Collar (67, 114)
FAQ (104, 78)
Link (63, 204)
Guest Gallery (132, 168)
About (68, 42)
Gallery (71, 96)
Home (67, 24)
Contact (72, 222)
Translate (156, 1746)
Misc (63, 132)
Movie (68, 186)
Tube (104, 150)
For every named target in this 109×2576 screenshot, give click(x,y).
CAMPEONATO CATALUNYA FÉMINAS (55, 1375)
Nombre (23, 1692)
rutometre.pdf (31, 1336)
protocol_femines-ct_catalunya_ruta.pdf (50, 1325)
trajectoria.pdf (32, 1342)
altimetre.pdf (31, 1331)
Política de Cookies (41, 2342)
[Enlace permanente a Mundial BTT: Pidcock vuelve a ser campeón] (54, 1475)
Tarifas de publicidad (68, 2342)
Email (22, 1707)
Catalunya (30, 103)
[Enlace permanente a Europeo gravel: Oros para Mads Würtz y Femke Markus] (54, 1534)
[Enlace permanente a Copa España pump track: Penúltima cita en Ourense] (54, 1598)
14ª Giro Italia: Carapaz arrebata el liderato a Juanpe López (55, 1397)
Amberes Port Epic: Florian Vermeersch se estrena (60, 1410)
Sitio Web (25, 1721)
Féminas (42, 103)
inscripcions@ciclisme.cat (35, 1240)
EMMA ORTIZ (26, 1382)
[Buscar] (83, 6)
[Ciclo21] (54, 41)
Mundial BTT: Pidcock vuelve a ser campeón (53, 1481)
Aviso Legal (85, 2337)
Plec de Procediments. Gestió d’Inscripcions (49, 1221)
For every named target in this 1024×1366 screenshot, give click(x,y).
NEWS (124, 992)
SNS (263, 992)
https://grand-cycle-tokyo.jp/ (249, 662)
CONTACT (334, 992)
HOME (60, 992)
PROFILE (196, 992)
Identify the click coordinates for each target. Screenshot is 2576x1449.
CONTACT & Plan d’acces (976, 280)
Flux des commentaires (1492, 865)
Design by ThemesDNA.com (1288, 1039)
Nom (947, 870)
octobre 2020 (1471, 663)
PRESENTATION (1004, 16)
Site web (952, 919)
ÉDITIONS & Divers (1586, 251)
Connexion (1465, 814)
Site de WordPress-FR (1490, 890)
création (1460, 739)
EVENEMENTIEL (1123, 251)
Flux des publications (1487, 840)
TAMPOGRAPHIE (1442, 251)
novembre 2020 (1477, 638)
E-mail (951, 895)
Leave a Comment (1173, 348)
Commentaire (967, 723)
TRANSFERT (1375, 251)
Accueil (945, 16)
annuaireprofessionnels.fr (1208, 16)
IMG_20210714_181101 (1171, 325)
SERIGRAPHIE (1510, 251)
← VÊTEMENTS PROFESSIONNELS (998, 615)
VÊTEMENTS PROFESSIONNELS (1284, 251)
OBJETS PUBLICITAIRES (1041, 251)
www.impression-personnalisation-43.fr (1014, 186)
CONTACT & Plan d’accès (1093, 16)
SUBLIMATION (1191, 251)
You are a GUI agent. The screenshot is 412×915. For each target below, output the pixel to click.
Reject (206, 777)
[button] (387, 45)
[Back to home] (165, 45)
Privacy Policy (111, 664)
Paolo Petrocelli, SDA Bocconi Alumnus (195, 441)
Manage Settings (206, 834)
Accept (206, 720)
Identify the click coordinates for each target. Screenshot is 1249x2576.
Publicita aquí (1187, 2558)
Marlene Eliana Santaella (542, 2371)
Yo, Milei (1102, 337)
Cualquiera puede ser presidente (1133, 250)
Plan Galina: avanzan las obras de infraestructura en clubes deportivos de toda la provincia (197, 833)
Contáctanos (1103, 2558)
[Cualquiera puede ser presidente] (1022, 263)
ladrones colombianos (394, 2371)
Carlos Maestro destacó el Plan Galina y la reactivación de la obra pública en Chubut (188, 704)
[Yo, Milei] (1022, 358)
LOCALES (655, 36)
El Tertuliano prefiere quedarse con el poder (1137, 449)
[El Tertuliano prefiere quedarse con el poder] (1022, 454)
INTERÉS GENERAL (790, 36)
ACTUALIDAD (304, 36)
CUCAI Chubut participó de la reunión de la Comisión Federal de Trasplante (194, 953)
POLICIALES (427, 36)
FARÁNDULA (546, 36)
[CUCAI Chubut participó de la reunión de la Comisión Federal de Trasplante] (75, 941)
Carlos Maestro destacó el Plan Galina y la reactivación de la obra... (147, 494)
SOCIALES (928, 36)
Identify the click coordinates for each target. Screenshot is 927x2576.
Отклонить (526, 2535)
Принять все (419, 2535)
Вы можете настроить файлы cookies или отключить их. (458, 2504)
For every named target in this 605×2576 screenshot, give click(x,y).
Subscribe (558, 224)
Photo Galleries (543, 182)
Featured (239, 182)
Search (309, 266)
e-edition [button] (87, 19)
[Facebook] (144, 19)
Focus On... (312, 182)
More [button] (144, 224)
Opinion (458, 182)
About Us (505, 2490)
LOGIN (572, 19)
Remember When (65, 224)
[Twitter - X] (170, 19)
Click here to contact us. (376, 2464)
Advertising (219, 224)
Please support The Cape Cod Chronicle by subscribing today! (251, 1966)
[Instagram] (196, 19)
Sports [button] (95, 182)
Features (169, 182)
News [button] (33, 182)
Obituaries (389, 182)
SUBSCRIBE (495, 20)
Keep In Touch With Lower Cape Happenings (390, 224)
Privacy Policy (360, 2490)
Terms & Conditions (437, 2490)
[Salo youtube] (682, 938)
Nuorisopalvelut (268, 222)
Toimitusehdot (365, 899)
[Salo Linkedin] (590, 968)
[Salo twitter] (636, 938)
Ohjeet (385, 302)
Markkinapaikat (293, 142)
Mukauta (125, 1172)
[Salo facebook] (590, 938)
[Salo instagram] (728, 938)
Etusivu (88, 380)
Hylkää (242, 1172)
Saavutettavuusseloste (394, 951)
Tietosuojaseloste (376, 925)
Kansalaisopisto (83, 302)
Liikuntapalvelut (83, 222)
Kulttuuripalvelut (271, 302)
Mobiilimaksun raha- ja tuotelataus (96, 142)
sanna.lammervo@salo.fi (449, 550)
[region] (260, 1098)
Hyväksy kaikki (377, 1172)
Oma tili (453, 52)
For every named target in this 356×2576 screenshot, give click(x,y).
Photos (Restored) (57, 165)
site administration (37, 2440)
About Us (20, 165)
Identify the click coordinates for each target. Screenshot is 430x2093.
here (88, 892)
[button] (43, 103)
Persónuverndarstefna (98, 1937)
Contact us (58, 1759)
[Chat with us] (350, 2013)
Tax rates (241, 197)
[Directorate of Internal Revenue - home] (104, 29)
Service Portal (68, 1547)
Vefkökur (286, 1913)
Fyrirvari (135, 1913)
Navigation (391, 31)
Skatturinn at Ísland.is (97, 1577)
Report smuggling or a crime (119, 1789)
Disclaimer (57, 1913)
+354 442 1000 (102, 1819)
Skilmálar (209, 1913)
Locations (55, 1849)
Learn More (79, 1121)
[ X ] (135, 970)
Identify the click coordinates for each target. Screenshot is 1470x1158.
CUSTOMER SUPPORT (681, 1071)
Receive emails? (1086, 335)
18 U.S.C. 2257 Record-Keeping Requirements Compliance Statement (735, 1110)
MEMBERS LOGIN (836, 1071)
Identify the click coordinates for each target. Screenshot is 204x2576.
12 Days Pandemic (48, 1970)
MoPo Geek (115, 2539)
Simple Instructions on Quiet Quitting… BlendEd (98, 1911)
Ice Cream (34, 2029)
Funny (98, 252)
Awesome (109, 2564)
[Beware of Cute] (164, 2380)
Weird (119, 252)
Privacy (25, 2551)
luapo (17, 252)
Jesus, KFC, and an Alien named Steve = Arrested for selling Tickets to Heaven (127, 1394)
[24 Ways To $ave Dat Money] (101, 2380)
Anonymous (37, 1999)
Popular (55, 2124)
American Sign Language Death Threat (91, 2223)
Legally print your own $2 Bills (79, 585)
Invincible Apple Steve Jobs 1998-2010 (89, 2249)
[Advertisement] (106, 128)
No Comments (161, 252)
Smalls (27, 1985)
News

**WHAT THE TASK ASKS:**
Tally the lines of the material above that include the word "puede", then state that tally alone.

**RESULT OF THIS EXERCISE:**
2